- CALIFORNIA ESTABLISHES SOCIAL HOST LIABILITY
- NEW SMALL BUSINESS AND NONPROFIT HEALTH CARE TAX CREDIT
- COLORADO COURT ISSUES IMPORTANT DISCOVERY DECISION
- PHI DELTA THETA, OTHERS SUED
- ANOTHER HAZING AND DRINKING DEATH LEADS TO LAWSUIT
- UNITED STATES COURT OF APPEALS RULES IN FAVOR OF LAMBDA CHI ALPHA, HOUSE CORPORATION AND ADVISOR
Newsletter > November 2010 > "CALIFORNIA ESTABLISHES SOCIAL HOST LIABILITY"
CALIFORNIA ESTABLISHES SOCIAL HOST LIABILITY
Daniel McCarthy, Manley Burke
California recently enacted two bills regarding social host liability. Assembly Bill 2486 established social host liability to adults who consciously provide alcohol to minors who are subsequently injured or killed as a result of their drinking. The bill narrowly defines “social hosts” to someone who is 21 years of age or older and who knowingly furnishes alcoholic beverages to a person under 21 years of age.
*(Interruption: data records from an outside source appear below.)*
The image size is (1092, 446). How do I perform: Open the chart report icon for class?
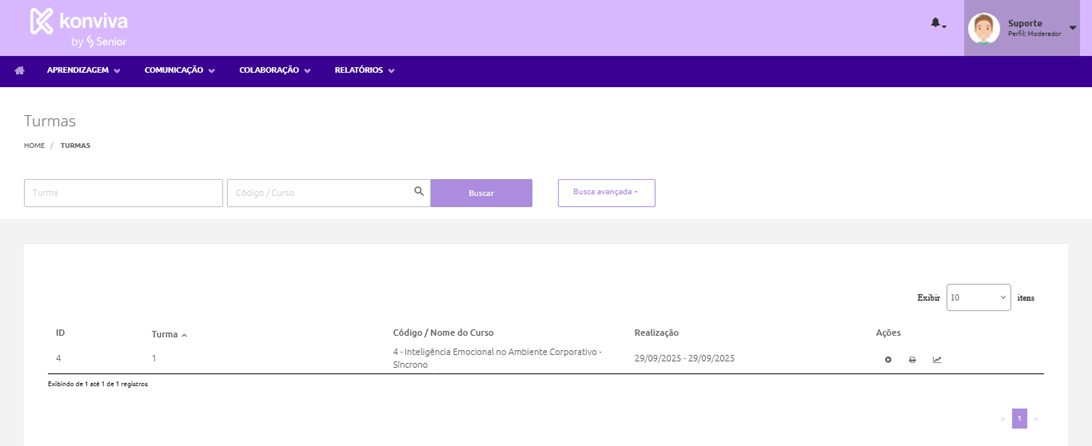(937, 360)
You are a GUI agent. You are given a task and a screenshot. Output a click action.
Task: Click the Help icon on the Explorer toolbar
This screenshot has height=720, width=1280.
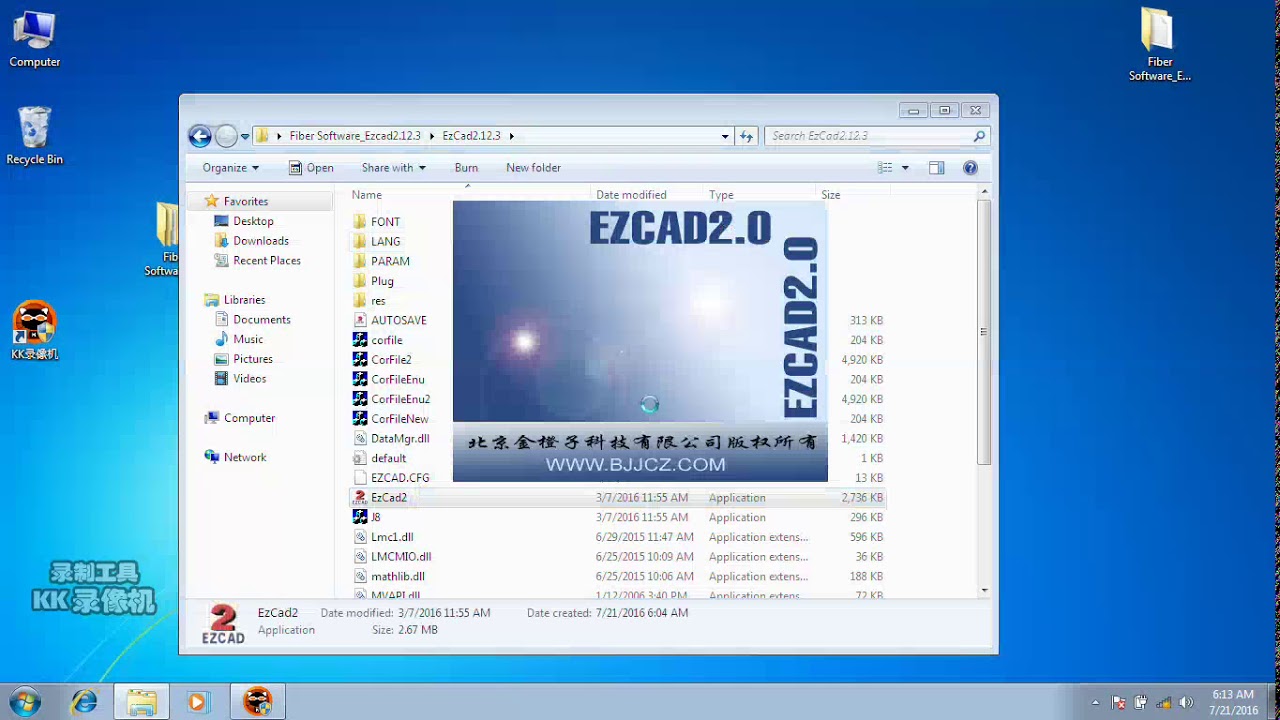tap(969, 167)
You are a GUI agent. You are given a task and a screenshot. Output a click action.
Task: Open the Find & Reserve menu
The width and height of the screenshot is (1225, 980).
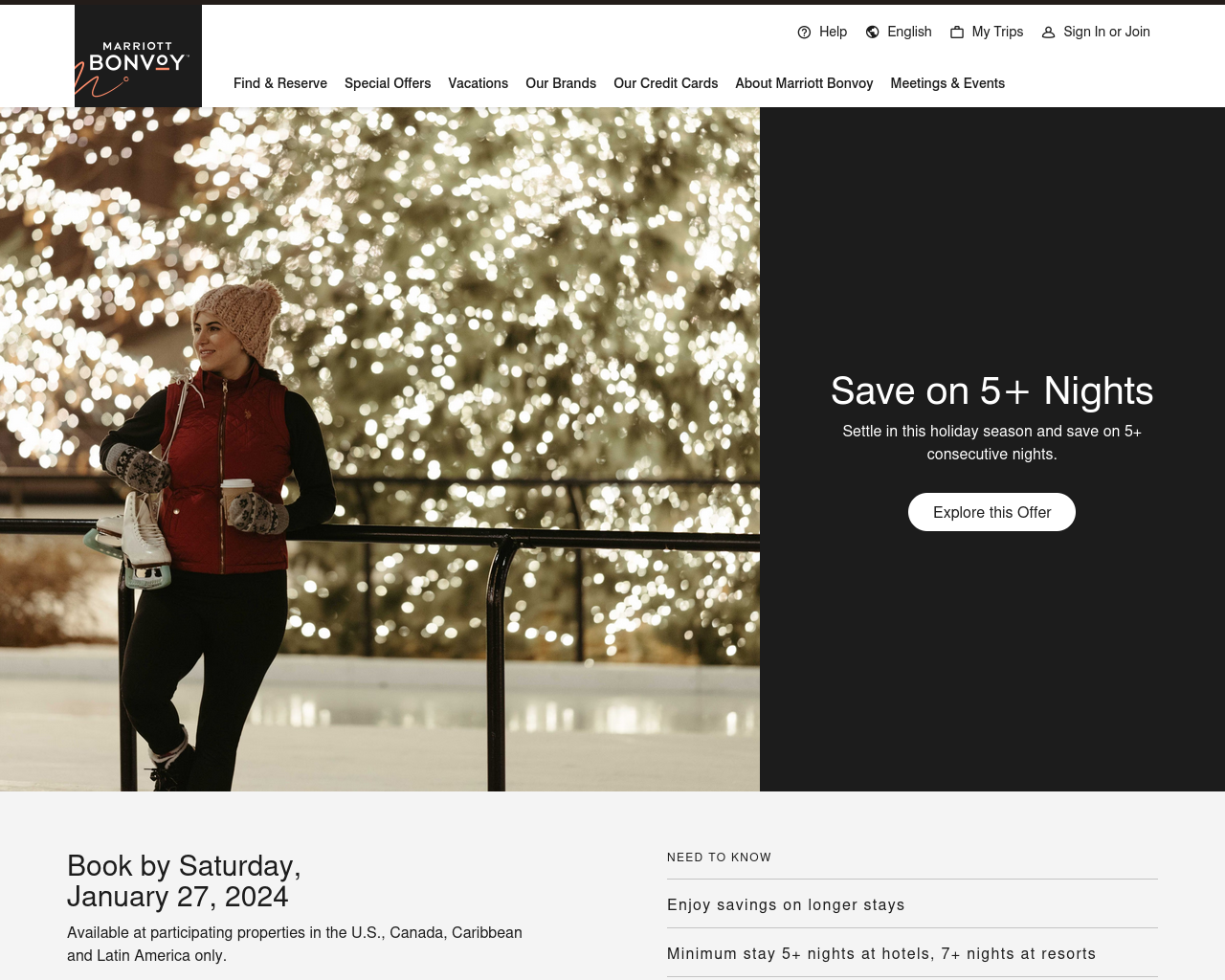tap(280, 83)
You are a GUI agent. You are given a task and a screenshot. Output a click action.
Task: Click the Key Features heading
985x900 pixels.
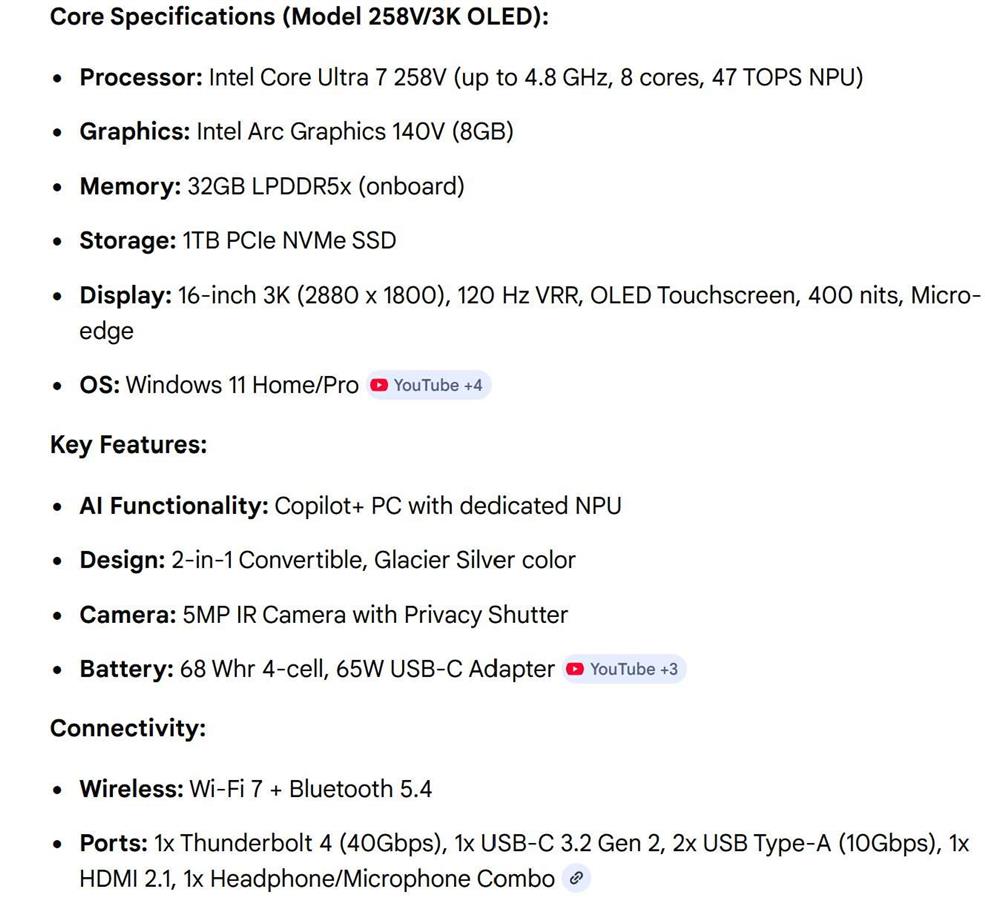128,445
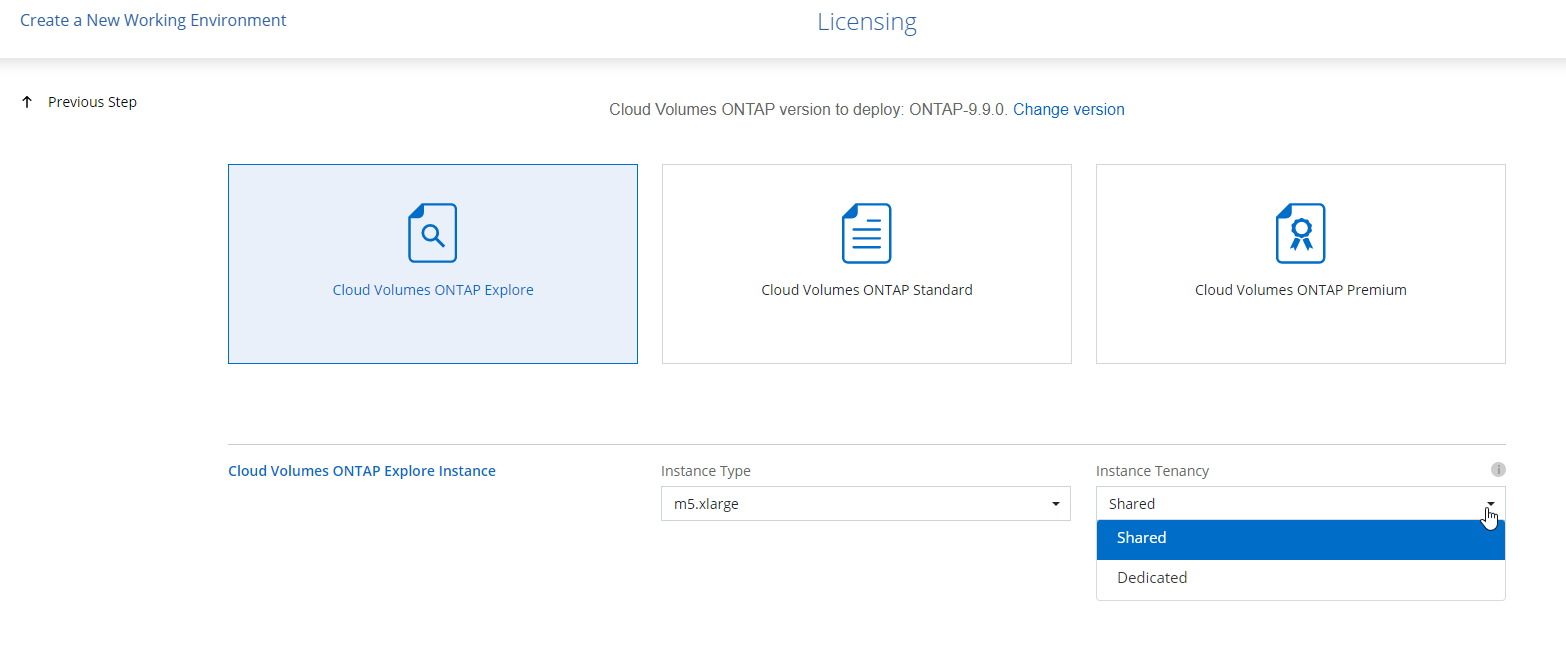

Further, the definition is limited to “natural persons” who provide alcohol to guests at his or her residence with no motive for pecuniary gain regardless of whether any payment is given for the alcohol. Licensed or commercial vendors are not social hosts under the bill. This bill simply brings California in line with the vast majority of the other states. Before this bill, California was among only a handful of states that provided for no social host liability.
A companion bill, Assembly Bill 1999, known as “Shelby’s Law,” grants immunity from prosecution to underage drinkers seeking medical help for themselves or their peers. Underage drinking is ordinarily a misdemeanor in California. “Shelby’s Law” was enacted following the death of 17-year-old Shelby Lyn Allen. She died shortly before Christmas in 2008. She was playing a drinking game at a friend’s house, drank approximately 15 shots of vodka, and died in the friend’s bathroom. The goal of the law is to encourage underage drinkers to seek medical help when necessary without the fear that they may be arrested. The General Assembly hopes that “Shelby’s Law” will save lives and that underage drinkers, or their friends, err on the side of caution and seek medical assistance, rather than simply hoping for the best and avoiding medical help because of a fear of criminal charges.